Consider your refinancing options

Examining and understanding benefits of refinancing

After this initial period, however, your ARM payments adjust with market changes in interest rates — for example, when interest rates go up, your monthly payments usually go up. With a fixed-rate mortgage, your interest rate stays the same for the entire term of the loan, making it a stable, predictable option that can be especially attractive if you're refinancing to a fixed-rate loan when interest rates are low.

Fixed-Rate to ARM. If you have a fixed-rate loan and you don't plan to stay in your house for many more years, and if initial interest rates for ARMs are lower than your current loan, you may want to switch from a fixed-rate loan to an ARM. This option could, for example, help you save money on your mortgage payments for several years while you wait to move to a new home.

ARM to ARM. You may be interested in changing from one type of ARM to another, to get a better rate and term, or you may be interested in refinancing with the same type of ARM, to get a lower interest rate. Be sure to compare your existing ARM's financial index, margin, and rate caps with current market rates before you decide to refinance to another type of ARM. It is important to understand how often your mortgage will adjust, as well as how much your payment can change with each adjustment, and over the life of the loan.

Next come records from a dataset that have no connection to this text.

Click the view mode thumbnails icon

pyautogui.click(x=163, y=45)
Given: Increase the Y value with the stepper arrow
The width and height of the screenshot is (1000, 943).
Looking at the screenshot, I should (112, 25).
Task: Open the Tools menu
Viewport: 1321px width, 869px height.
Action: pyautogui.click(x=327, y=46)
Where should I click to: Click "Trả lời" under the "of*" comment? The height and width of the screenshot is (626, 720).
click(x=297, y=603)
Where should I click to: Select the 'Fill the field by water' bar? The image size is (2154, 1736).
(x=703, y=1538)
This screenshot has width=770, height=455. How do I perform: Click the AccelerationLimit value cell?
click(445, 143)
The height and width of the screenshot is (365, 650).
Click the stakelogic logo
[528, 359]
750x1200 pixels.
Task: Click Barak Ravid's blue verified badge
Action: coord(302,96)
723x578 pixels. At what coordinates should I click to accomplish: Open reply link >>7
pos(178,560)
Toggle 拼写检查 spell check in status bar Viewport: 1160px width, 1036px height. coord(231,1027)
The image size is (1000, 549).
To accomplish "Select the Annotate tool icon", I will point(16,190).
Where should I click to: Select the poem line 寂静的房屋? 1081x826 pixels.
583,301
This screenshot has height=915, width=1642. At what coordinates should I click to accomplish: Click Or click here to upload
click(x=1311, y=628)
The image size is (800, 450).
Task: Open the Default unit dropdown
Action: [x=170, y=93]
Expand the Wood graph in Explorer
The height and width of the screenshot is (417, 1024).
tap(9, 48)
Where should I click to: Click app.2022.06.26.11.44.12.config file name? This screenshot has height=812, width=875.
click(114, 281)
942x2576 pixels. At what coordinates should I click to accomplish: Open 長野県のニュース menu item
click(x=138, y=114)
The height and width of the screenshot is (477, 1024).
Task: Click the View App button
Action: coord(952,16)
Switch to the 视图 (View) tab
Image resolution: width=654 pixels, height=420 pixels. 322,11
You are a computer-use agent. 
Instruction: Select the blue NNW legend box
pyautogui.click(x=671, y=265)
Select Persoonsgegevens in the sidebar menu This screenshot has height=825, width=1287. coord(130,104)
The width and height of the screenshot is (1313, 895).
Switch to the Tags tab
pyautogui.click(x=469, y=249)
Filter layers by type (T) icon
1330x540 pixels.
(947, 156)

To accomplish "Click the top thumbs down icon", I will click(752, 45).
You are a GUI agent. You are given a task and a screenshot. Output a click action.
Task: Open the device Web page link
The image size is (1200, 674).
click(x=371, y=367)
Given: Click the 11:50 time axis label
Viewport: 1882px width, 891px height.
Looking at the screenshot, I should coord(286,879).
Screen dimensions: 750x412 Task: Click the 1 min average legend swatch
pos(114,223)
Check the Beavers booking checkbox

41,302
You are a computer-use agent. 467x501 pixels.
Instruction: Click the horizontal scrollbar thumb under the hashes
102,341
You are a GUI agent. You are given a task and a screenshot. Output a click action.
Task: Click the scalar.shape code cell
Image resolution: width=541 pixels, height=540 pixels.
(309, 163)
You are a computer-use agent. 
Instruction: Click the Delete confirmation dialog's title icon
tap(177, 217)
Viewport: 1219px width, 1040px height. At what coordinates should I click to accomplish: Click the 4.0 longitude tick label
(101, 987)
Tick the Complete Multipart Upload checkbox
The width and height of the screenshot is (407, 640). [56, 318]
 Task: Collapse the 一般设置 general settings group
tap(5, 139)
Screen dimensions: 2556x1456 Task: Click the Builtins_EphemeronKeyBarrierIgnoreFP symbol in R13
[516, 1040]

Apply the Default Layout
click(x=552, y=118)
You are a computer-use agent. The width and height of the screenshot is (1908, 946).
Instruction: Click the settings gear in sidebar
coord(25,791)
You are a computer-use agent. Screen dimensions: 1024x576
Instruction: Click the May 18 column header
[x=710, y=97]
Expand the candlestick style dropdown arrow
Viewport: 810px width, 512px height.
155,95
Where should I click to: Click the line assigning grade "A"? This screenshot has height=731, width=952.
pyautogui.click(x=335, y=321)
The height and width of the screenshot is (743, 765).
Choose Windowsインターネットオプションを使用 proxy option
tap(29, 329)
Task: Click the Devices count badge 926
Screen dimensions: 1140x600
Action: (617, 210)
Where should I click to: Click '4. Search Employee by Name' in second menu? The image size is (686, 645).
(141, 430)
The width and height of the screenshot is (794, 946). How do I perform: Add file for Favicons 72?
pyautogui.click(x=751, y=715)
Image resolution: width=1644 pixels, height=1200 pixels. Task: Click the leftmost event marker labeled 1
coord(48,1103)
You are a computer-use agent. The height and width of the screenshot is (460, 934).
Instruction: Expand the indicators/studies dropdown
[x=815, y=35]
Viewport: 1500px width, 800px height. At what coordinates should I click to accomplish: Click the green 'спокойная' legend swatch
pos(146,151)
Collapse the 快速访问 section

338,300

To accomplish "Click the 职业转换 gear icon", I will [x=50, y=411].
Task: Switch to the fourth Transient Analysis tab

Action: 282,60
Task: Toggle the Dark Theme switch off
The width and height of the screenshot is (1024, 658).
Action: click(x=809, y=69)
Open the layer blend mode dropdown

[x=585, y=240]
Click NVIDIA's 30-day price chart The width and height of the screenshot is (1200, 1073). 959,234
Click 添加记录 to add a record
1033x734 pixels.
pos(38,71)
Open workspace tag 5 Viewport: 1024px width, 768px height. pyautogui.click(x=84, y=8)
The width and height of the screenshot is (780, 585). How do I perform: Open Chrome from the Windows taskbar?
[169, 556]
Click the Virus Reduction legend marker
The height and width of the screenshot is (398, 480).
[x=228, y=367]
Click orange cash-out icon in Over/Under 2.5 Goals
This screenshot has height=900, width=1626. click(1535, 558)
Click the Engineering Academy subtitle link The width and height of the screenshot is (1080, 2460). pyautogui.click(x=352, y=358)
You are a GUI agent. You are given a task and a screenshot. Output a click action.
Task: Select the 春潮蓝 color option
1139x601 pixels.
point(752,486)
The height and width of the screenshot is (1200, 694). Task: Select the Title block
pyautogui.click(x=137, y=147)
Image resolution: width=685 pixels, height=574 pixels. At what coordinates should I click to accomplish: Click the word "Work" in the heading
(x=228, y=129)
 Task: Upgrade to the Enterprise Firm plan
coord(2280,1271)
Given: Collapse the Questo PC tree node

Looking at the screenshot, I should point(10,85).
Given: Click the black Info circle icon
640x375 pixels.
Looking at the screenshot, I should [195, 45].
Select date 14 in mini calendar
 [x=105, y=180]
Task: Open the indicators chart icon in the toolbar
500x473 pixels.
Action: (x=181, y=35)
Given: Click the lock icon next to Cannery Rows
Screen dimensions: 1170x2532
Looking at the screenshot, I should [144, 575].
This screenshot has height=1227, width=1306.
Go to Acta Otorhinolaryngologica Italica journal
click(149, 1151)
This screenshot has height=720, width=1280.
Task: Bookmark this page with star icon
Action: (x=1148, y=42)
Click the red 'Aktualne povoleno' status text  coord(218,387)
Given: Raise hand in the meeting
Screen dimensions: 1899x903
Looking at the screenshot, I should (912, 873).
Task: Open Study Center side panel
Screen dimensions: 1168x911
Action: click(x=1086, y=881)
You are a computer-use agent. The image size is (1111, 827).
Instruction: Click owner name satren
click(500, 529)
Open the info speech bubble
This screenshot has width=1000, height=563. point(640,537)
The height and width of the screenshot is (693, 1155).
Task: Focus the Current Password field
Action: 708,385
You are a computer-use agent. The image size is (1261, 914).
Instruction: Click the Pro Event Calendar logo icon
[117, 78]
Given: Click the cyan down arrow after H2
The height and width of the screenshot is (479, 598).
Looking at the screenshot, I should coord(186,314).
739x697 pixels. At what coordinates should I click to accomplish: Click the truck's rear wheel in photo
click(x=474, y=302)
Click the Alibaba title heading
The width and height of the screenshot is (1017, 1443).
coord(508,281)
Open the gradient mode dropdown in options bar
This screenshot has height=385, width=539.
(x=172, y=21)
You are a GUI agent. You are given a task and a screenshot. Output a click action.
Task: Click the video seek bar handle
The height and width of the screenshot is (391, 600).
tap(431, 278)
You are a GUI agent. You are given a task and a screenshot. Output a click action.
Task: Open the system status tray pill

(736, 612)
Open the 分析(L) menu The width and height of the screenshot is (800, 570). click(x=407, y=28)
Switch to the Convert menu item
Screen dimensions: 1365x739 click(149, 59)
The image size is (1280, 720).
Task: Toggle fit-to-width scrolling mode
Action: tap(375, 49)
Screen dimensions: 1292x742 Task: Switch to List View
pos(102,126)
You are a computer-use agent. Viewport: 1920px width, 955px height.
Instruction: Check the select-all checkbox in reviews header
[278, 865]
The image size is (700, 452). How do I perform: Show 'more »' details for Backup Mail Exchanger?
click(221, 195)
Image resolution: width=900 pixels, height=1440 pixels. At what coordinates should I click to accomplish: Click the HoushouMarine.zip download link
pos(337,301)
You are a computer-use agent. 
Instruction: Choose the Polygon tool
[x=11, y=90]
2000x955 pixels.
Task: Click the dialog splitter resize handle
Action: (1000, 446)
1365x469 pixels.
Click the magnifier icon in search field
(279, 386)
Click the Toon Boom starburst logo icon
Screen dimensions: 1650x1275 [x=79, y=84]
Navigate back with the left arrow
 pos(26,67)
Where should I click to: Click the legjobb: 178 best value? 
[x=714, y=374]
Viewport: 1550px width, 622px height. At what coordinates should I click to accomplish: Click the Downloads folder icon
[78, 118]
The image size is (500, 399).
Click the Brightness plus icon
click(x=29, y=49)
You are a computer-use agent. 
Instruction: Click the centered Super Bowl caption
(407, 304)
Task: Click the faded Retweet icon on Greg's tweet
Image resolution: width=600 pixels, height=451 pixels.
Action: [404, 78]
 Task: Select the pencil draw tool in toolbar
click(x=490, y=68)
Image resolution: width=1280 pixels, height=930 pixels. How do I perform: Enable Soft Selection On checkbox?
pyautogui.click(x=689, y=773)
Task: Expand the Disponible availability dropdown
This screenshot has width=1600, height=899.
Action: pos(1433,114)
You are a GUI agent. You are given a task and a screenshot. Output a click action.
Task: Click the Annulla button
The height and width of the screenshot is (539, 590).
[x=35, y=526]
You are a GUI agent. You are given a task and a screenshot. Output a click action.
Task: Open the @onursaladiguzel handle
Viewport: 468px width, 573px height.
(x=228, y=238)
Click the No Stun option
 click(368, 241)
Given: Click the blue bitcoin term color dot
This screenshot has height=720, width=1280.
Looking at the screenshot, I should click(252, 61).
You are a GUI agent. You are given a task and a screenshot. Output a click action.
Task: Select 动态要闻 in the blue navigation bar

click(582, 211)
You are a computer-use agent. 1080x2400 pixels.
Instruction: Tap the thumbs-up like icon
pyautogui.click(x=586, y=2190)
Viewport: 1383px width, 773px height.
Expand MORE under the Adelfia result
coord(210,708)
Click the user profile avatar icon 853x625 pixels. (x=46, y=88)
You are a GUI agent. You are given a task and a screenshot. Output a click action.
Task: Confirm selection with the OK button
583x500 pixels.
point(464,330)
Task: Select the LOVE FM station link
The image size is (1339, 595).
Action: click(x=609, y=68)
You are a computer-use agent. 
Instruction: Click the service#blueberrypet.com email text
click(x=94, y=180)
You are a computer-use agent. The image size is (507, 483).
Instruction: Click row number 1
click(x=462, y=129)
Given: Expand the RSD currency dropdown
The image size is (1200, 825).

In addition, be sure to see if any conversion terms apply, or if there are costs to convert to another type of mortgage from your current one.

Tapping into Equity. Since you first started making monthly mortgage payments, part of your payment was used to pay principal — helping you build equity in your home — while the rest went toward interest, taxes, and insurance. Drawing on the equity in your home, often referred to as a "cash-out" refinance, provides an easy way to tap this source of savings and use it for other purposes, such as home improvements or a child's education. In addition, because mortgage interest usually is tax-deductible, you also can use a cash-out refinancing to pay off debts that have non-deductible interest costs. Consult a tax advisor for additional details about this option.

No matter what your refinancing scenario, keep in mind that you can always take advantage of our Refinance Calculator and other tools when you're trying to determine if now is a good time to refinance.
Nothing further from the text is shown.